Scribble, doodle, mark up and move these questions around the page and Loosen UP, lose it on the page, go after the page and chase it, woof woof, move Maurice!

What does it look like to scribble, move, and loosen out and up and with Martian motion?

7.9.17 Blue Galactic Hand

Wrote in watercolor pencils, scribbled and scrabbled with watercolor pastels, then moved white paint around. Let it sit a while, returned to it at night after moving outside with prayer and focused requesting . . . felt my Mars activates into motion when threatened, challenged, or ‘dark’ moments come around, galvanizing into doing whatever it takes . . . exploding out of the dark places, finding the cracks and bubbling forth . .. india ink expression of this sense of Mars choosing when loss threatens!

7.10.17

Choosing the moving or Mars . . . losing a little bit of the freshness that fluid paint holds when gleaming wet, activity changes what’s there . . .

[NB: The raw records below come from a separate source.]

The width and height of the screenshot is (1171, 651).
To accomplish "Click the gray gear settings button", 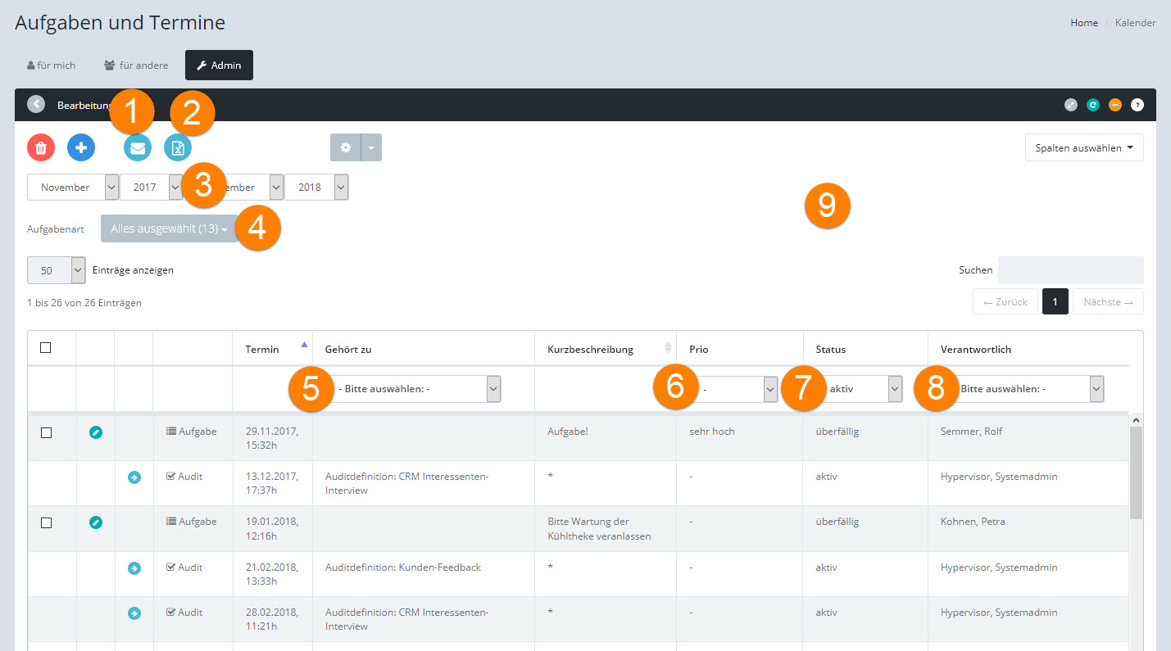I will [x=346, y=147].
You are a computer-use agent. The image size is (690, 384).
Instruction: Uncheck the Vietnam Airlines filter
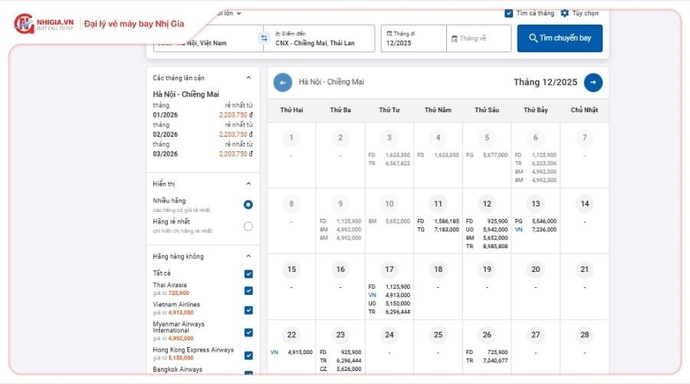pos(248,310)
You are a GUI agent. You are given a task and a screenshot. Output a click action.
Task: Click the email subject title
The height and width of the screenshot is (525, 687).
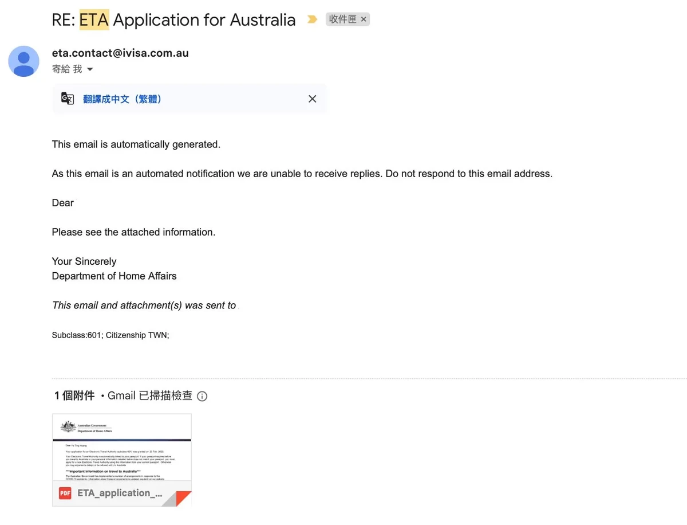point(174,20)
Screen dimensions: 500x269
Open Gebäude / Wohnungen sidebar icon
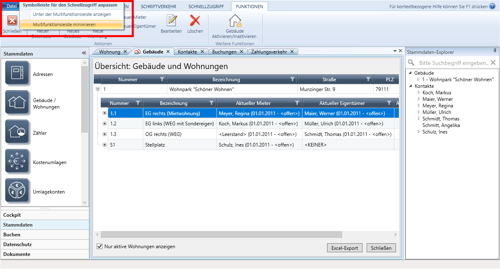17,102
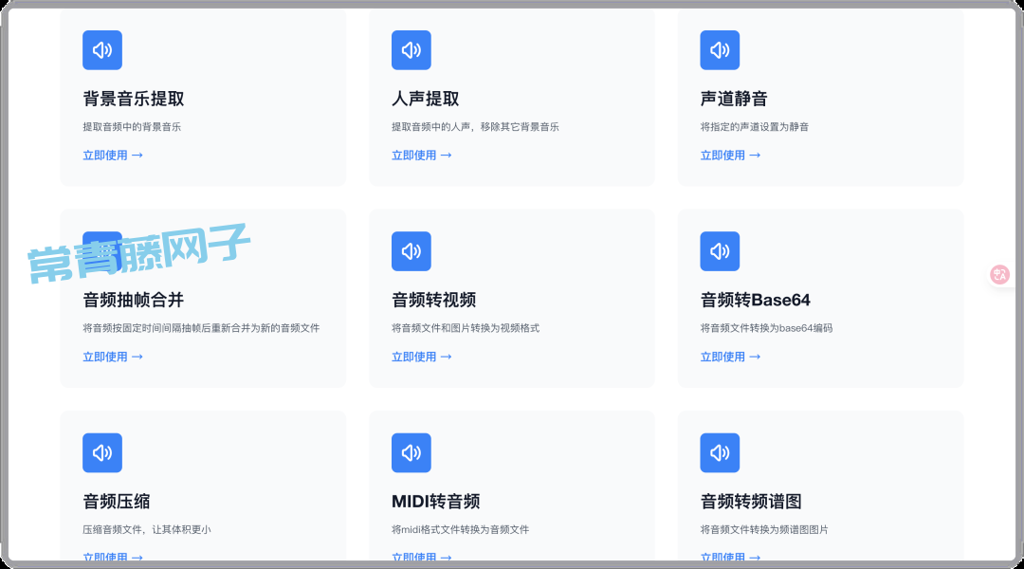Select the MIDI转音频 speaker icon
Viewport: 1024px width, 569px height.
pos(411,453)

7.12.17 White Spectral Dog GAP

Finished this today, and I feel as though this holds true on many levels::I like trying new things, perpetual virgin state, once I’ve tried the new thing maybe I want to do it again, but when I do it ‘more’ rather than all over again, it loses the energy it had before I more’d it . . . like this, above I dig, below, I worked ‘more’ and now it’s kind of going blah blah blah at me . .. I like initiating, initiative, and then that juicy state that is neither here nor there but potential for everywhere, maybe because the afterward from the more is disappointing, as in this case . . . not an absolute, but in this instance it’s a good example of sputtered, over done feeling Mars trying to ‘finish’. My Mars perhaps is good at getting things going? In choosing to keep going, I lost the energy that I dug . . . this is so ‘goody’ eewy goody, maybe I’ll go further later blacken miss goody a little, get her fired up instead of fluffed! She feels icky under all the flounce.

Chose to go back and reclaim with black, reclaim the energy; why lose it when you can use it? Why leave it when the energy hasn’t left and is there for righting, is it worth fighting for? Sometimes it helps to walk away and let it be, grapple with leaving it alone or going ahead and daring to plunge in all over it with something else that possibly could ‘destroy’ it completely, and so what if it did? After all, was the smothered state it was in what I’d prefer than consummation by forging ahead?? I forged, and discovered in doing so, it can be reclaimed, the above remains part of the whole, but was not its completion, so.

Lessons in Mars, the fight’s not always over when you want it to be, sometimes you’ve got to move with risk while standing your ground to reclaim territory that was lost, somethings are worth standing up and fighting for, walking away helps with determining whether it has merit or not, in which case nothing is ever lost even if not reclaimed, for something without merit wasn’t worth anything anyway, so how would that be losing? Loss would be fighting for something without merit! Losing one’s own energy over something that has no value that’s being chosen!